On the Platonist side, some people believe that mathematics exists not in some kind of metaphysical realm, but is baked into the physical world. For instance, Max Tegmark, the MIT astrophysicist, takes the view that “our universe is not just described by mathematics — it is mathematics.” He argues that external physical reality exists independently of humans, then examines what the nature of the “theory of everything” of such a reality, states that such a description must be free of any human “baggage” (such as language), then concludes that such a final theory cannot consist of any human constructs, and therefore the only possible description of the cosmos is one that only involves abstract concepts and their relations, i.e., mathematics. Livio fails to be impressed by this chain of reasoning, claiming that Tegmark in effect assumes his conclusion.
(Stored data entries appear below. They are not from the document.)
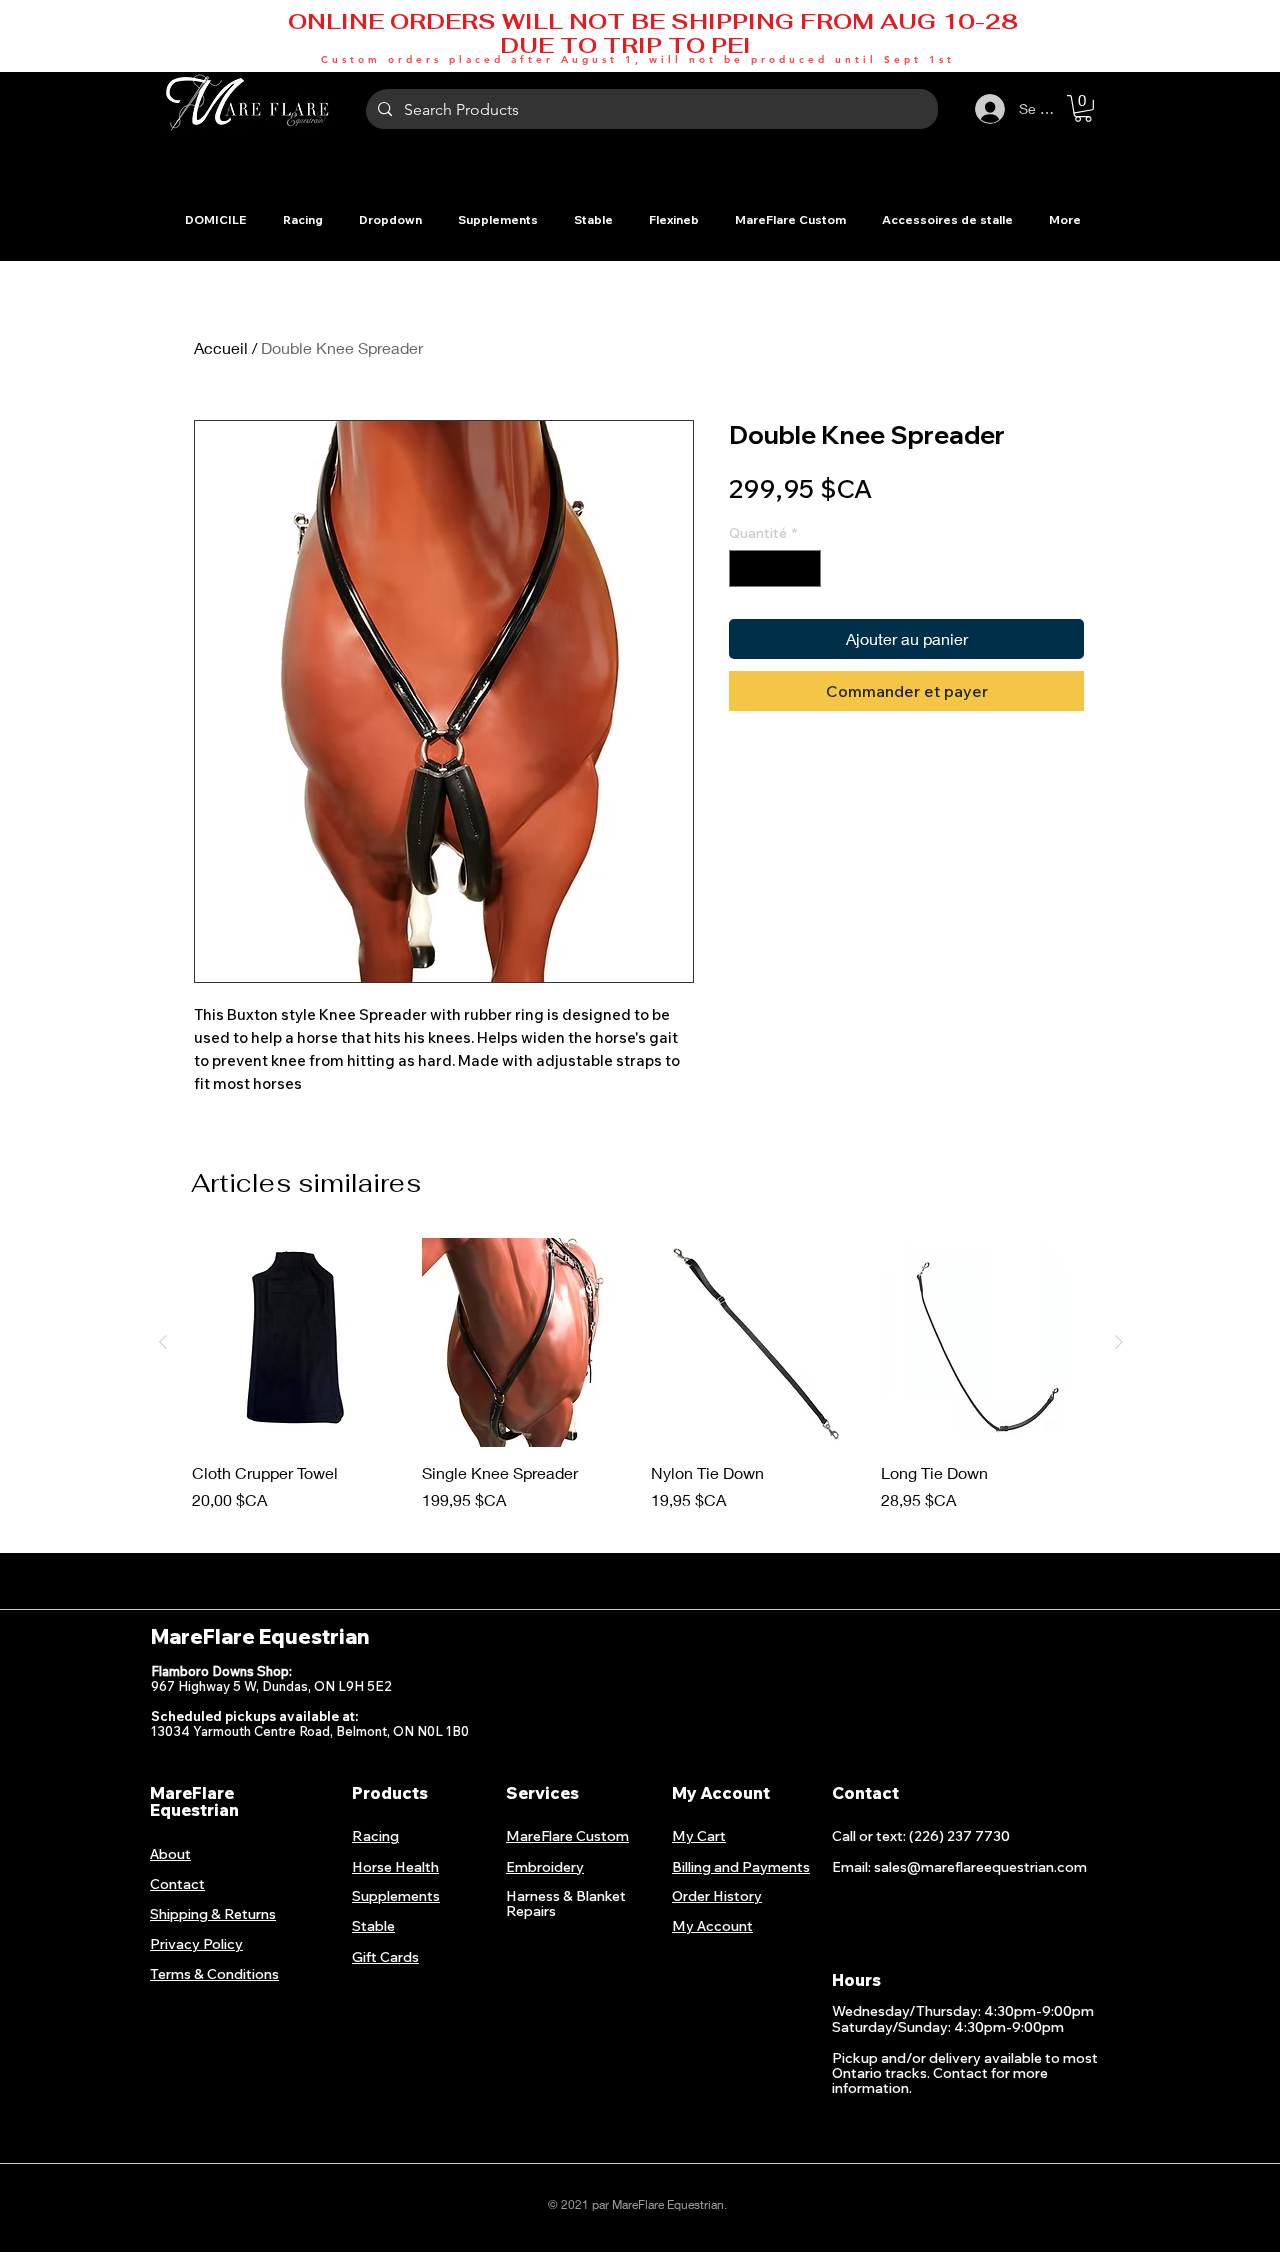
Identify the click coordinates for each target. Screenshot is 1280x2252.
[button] (302, 219)
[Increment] (805, 568)
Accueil (221, 347)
Livio also mentions a number of neuroscientists, such as Jean-Pierre Changeux, and Lakoff and Núñez, that take the view that mathematics is a human construction of the human brain.
So what does the author think? Livio concludes the book by stating that the question of whether mathematics is invented or discovered is misleading, since it implies that mathematics must be either one or the other. His view is that mathematics is both invented and discovered. The mathematical concepts and definitions are invented, whereas the logical consequences of these concepts are discovered.
Conclusion
In this article, I’ve necessarily given you only the highlights of the book. I have skipped over much of the biographical material and the more technical aspects of the debates, which are well worth delving into. I encourage you to read it for yourself. Enjoy!